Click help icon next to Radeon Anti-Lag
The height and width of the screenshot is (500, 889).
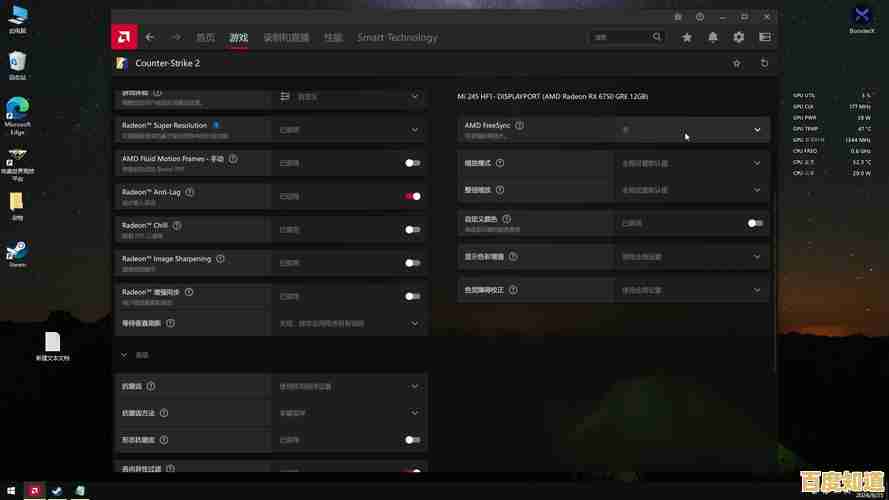(190, 192)
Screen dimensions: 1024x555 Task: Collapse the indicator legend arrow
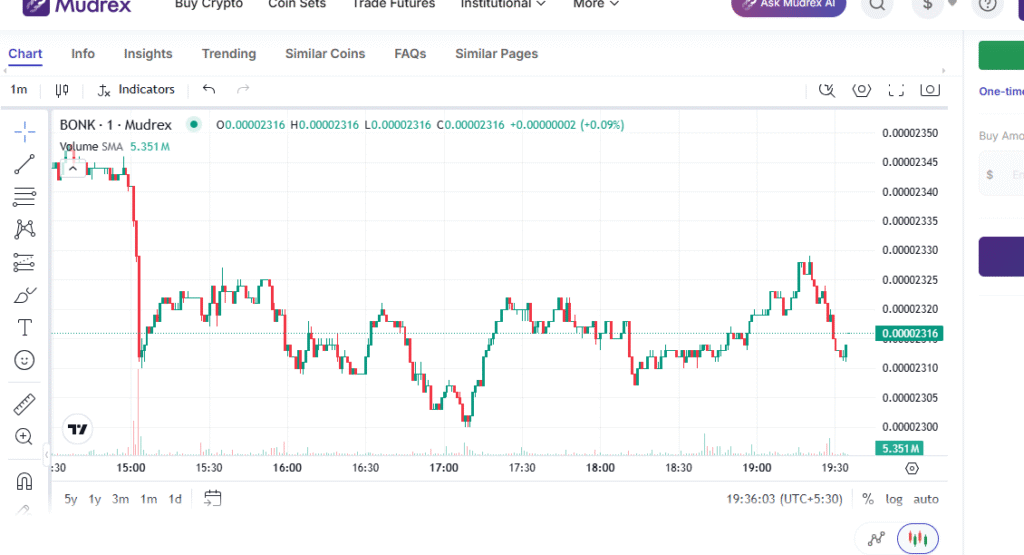tap(72, 169)
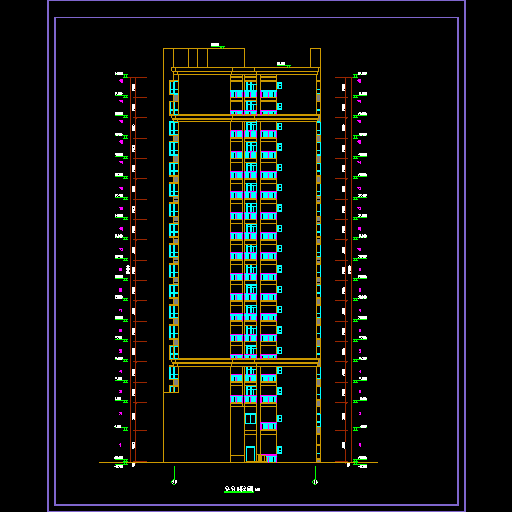The width and height of the screenshot is (512, 512).
Task: Pick the ground line at its far left end
Action: click(x=101, y=462)
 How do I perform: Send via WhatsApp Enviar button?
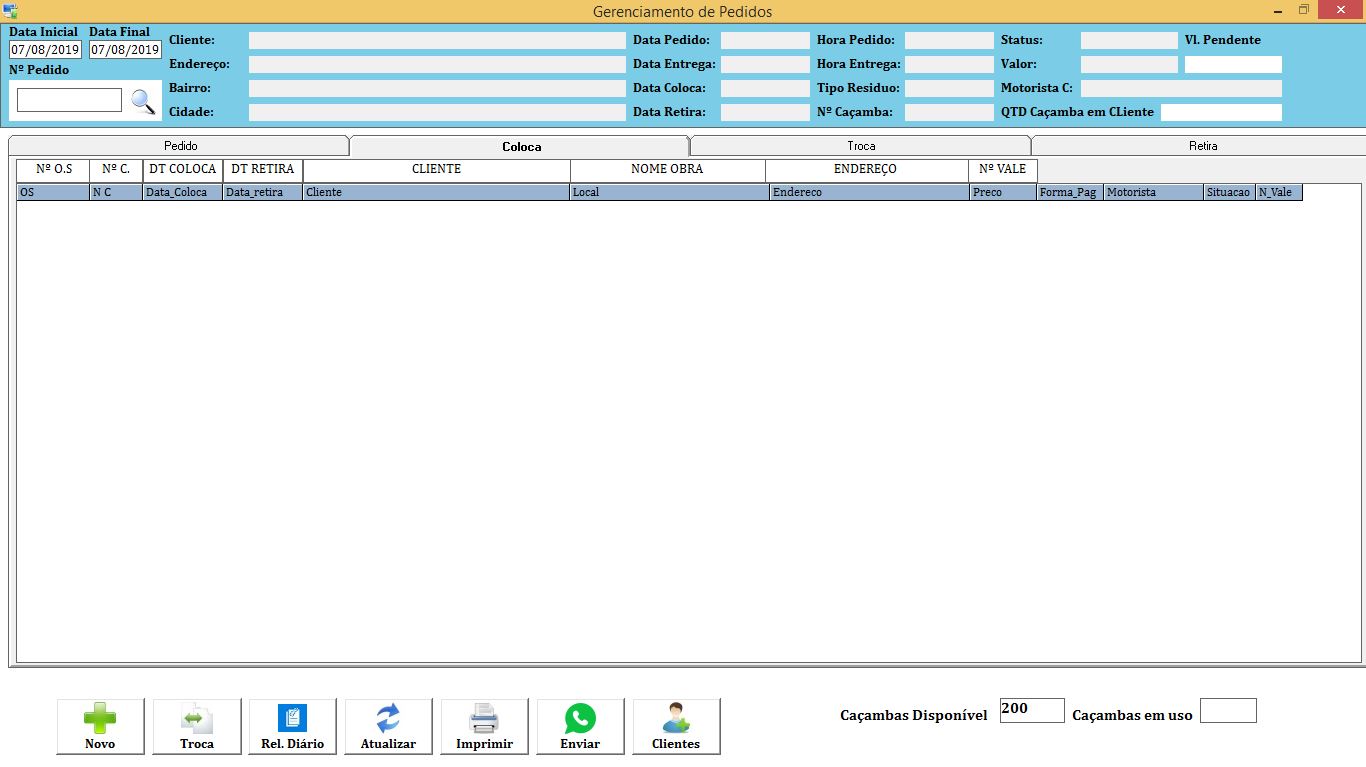(580, 726)
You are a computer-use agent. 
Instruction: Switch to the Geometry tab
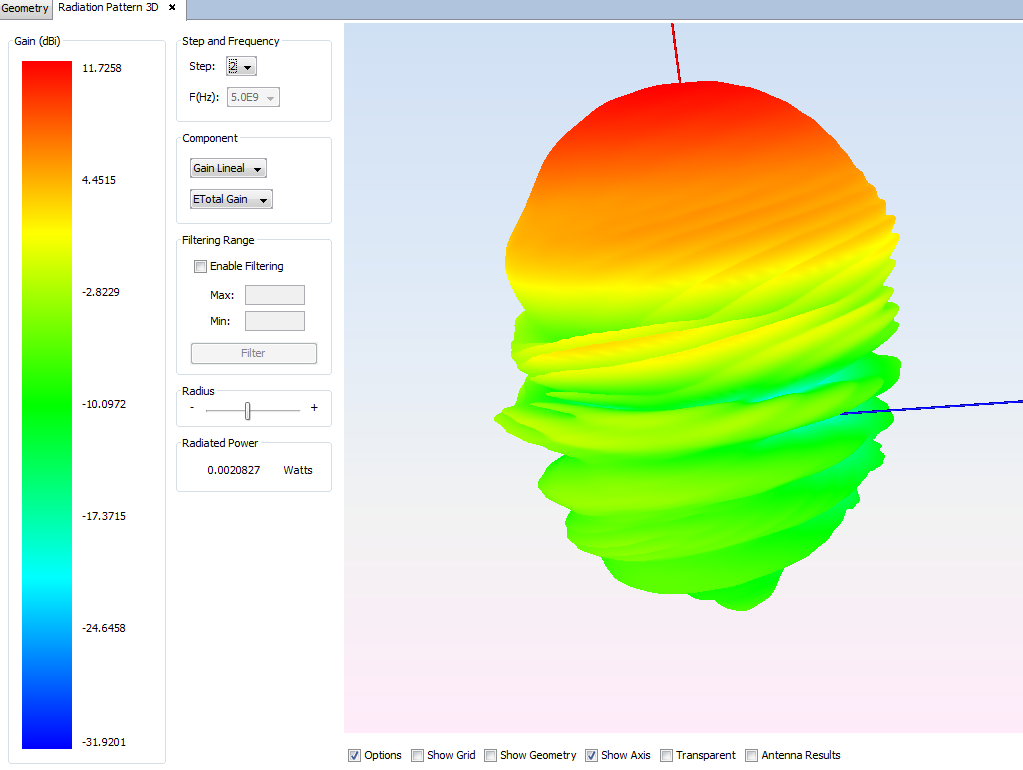[x=25, y=8]
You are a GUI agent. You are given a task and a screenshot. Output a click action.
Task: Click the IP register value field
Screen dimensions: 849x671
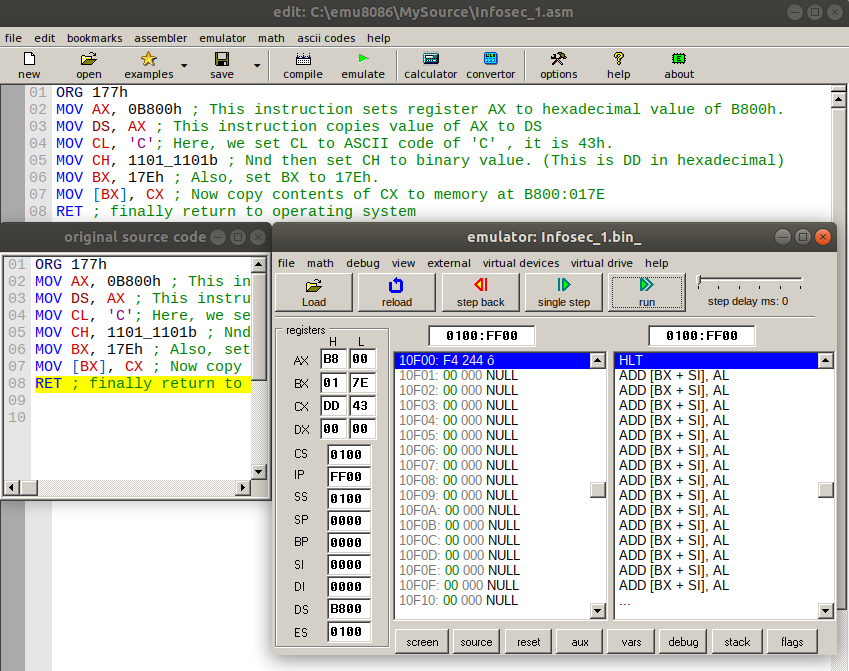coord(348,477)
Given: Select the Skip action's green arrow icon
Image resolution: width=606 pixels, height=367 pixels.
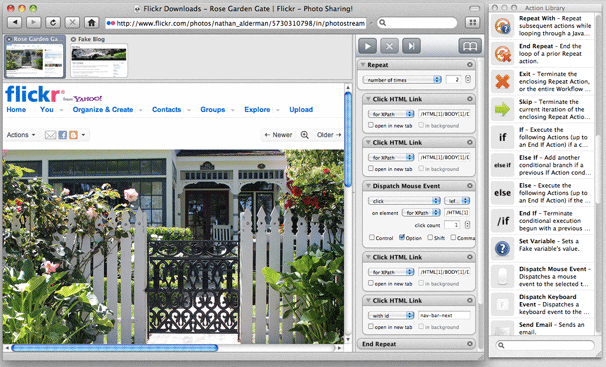Looking at the screenshot, I should tap(502, 109).

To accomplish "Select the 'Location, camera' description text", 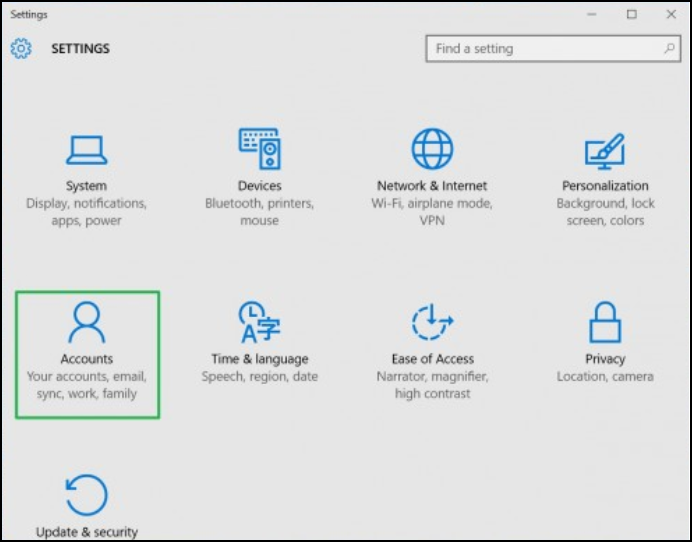I will pos(605,377).
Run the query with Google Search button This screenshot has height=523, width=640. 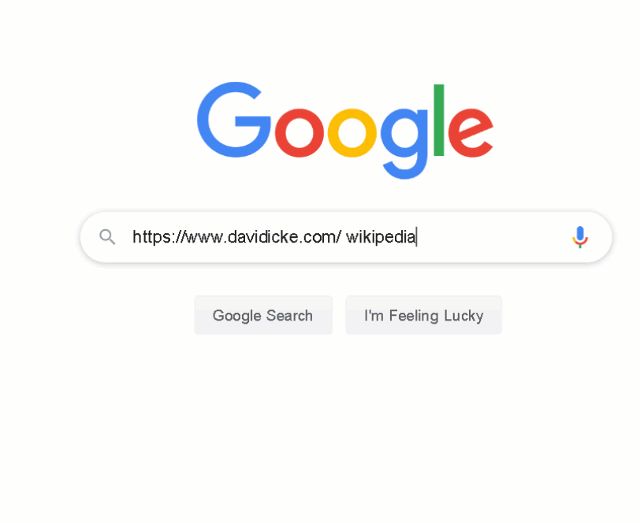(x=263, y=315)
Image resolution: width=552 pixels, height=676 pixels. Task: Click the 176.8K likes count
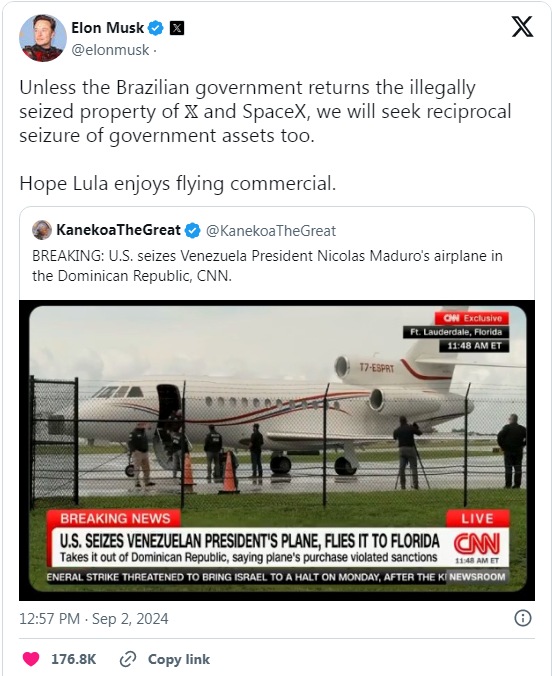click(x=73, y=659)
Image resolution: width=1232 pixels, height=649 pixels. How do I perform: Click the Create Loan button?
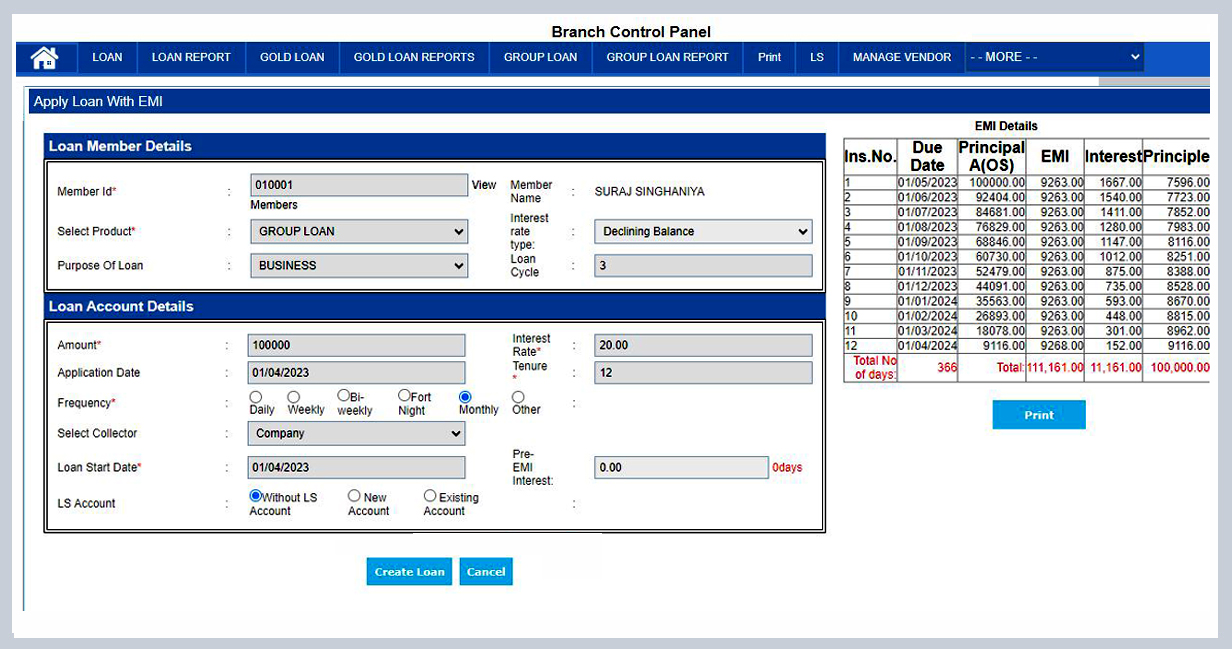coord(409,572)

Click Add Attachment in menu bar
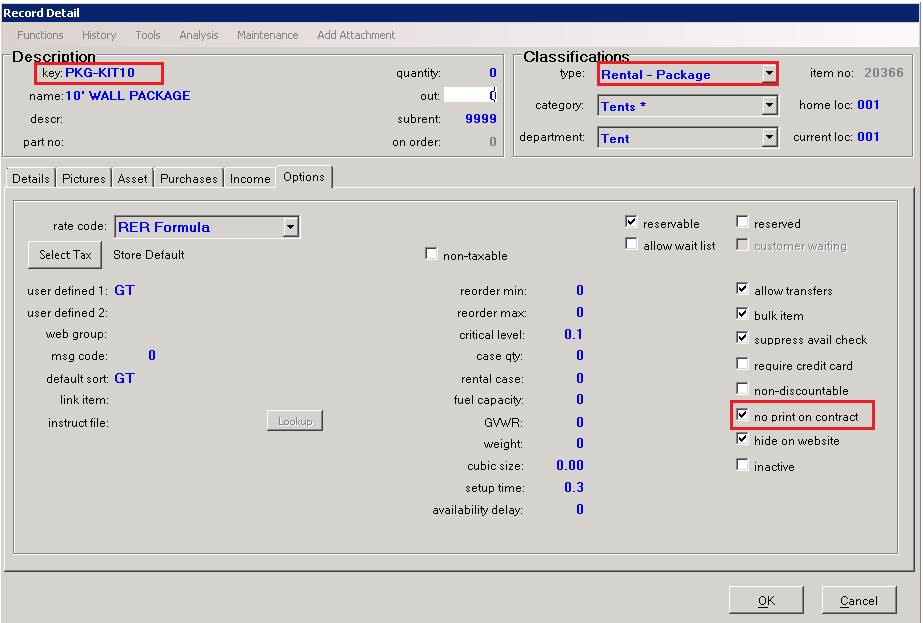pyautogui.click(x=356, y=35)
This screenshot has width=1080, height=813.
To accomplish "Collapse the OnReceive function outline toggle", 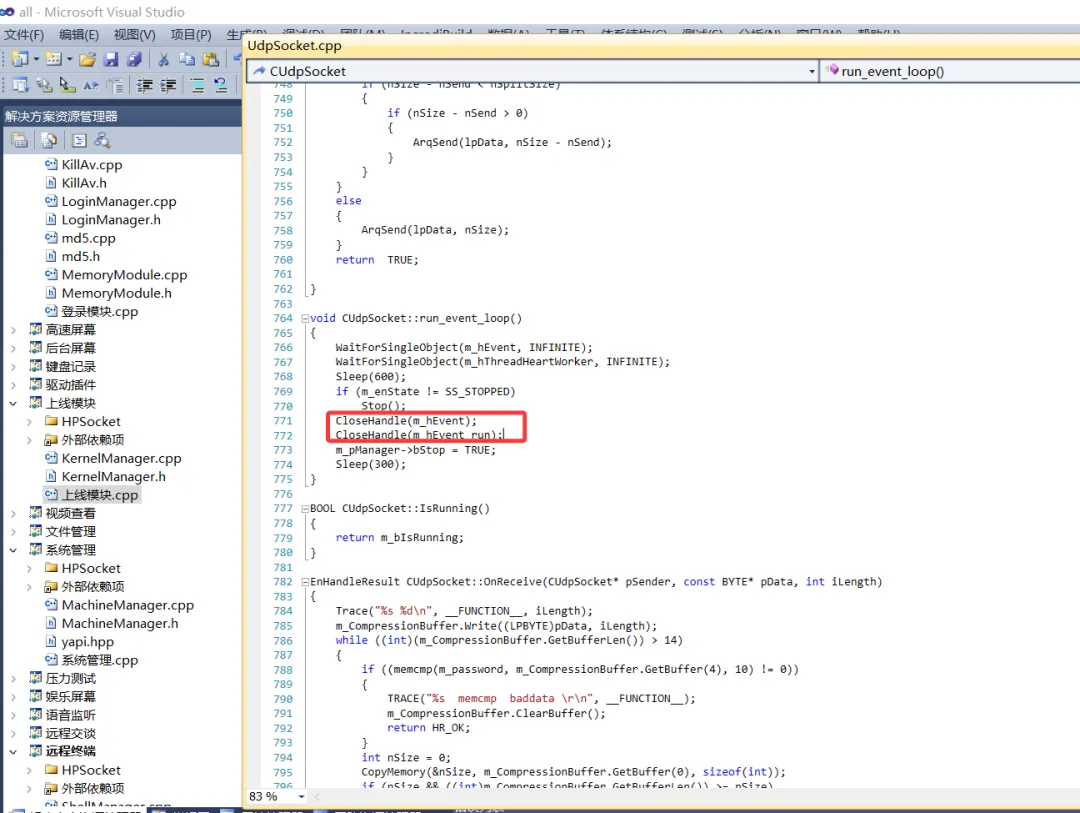I will (x=305, y=582).
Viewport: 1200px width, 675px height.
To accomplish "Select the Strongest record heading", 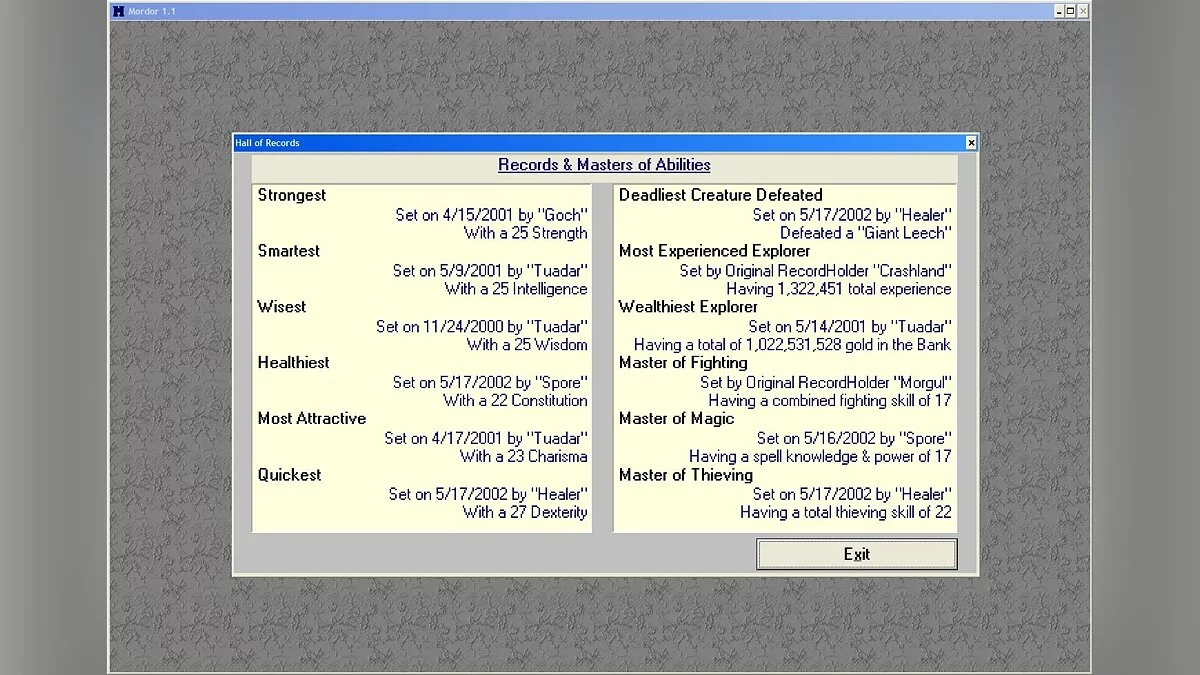I will [x=292, y=195].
○ ○ ○ ○
--- Directions for this task ---
Filter the data down to the lines that contain the string "icon", and copy them.

--- Solution below ---
Click help icon next to Radeon Anti-Lag
Given: Select the Skip action's green arrow icon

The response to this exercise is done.